The former checks if instance is logically created, the latter waits until the OS is booted. It makes sense that these two exist, and the difference is clear (and its also clear that OS booted != SSH demon started). Claude’s value here is in providing specific names for the concepts I already know to exist.
Another fun one was about the disk. I noticed that, while the
instance had an SSD, it wasn’t actually used. I asked Claude to
mount it as home, but that didn’t work. Claude immediately asked me
to run
$ box run 0 cat
/var/some/unintuitive/long/path.log
and that log immediately showed the problem. This is remarkable! 50%
of my typical Linux debugging day is wasted not knowing that a
useful log exists, and the other 50% is for searching for the log I
know should exist somewhere.
After the fix, I lost the ability to SSH. Pasting the error
immediately gave the answer — by mounting over /home,
we were overwriting ssh keys configured prior.
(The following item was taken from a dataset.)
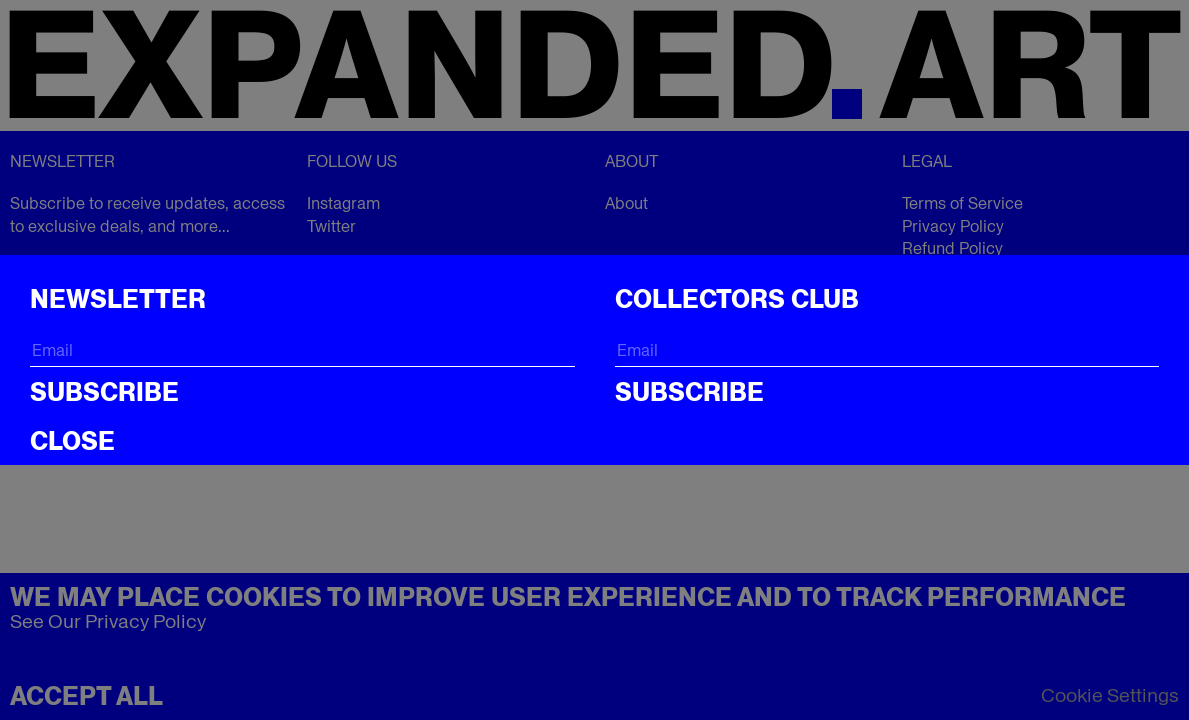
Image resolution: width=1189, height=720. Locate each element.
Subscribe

There were couple of more iterations like that. Rookie mistakes were made, but they were debugged and fixed much faster than my personal knowledge allows (and again, I feel that is trivia knowledge, rather than deep reusable knowledge, so I am happy to delegate it!).
It worked satisfactorily in the end, and, what’s more, I am happy to maintain the code, at least to the extent that I personally need it. Kinda hard to measure productivity boost here, but, given just the sheer number of CLI flags required to make this work, I am pretty confident that time was saved, even factoring the writing of the present article!
I’ve recently read The Art of Doing Science and Engineering by Hamming (of distance and code), and one story stuck with me:
A psychologist friend at Bell Telephone Laboratories once built a machine with about 12 switches and a red and a green light. You set the switches, pushed a button, and either you got a red or a green light. After the first person tried it 20 times they wrote a theory of how to make the green light come on. The theory was given to the next victim and they had their 20 tries and wrote their theory, and so on endlessly. The stated purpose of the test was to study how theories evolved.
But my friend, being the kind of person he was, had connected the lights to a random source! One day he observed to me that no person in all the tests (and they were all high-class Bell Telephone Laboratories scientists) ever said there was no message. I promptly observed to him that not one of them was either a statistician or an information theorist, the two classes of people who are intimately familiar with randomness. A check revealed I was right!